1. Technical Field
The present invention relates to an electron emission device, and in particular, to an electron emission region and a method of manufacturing the same.
2. Description of the Related Art
Generally, the electron emission devices are classified into a first type where a hot cathode is used as an electron emission source, and a second type where a cold cathode is used as the electron emission source. The second type of electron emission devices include a field emitter array (FEA) type, a surface conduction emitter (SCE) type, a metal-insulator-metal (MIM) type, a metal-insulator-semiconductor (MIS) type, and a ballistic electron surface emitting (BSE) type.
The electron emission devices differentiate in their specific structure depending upon the types thereof, but basically have an electron emission unit placed within a vacuum vessel to emit electrons, and an image display unit facing the electron emission unit in the vacuum vessel to emit light or display the desired images.
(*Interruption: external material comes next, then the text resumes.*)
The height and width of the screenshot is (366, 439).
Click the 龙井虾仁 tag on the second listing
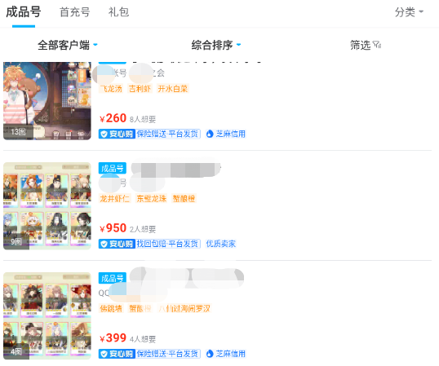114,199
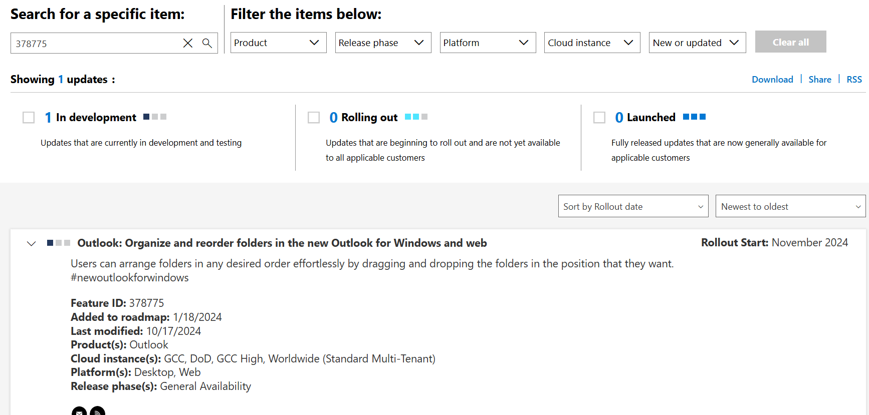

With the FEA type electron emission device, electrons are emitted from electron emission regions due to the electric fields formed when driving voltages are applied to the driving electrodes placed around the electron emission regions. The FEA type electron emission device has a triode structure with cathode, gate and anode electrodes. The gate electrodes are first formed on a first substrate, and after an insulating layer is formed on the gate electrodes, cathode electrodes and electron emission regions are formed on the insulating layer.
With the above structure, there is no possibility that the gate and the cathode electrodes are short-circuited to each other during the processing thereof. As the electron emission regions are placed at the topmost area of the first substrate, a thick filming process, such as screen printing, can be easily applied thereto. The relatively simple processing steps related thereto are advantageous in making wide-screened display devices.
With the above-structured electron emission device, the electron emission regions are patterned by coating a photosensitive electron emission material onto the first substrate, and exposing it to light, followed by developing it. When ultraviolet rays are illuminate the electron emission material from the front side of the first substrate during the light-exposing step, the pattern of the electron emission regions is non-uniformly made, and the adhesion of the electron emission regions to the cathode electrodes is poor.
Accordingly, a backside exposure technique where the illumination of ultraviolet rays is made from the back side of the first substrate has been recently applied for the light exposing. However, a structure produced by such a method results in a high contact resistance between the electron emission regions and the cathode electrodes, a large voltage drop across the cathode electrodes and cracks in the insulation layer formed between the cathode and gate electrodes. All of these problems result in deteriorated image quality. What is needed is a design for a field emission device and a method of making that overcomes the above problems.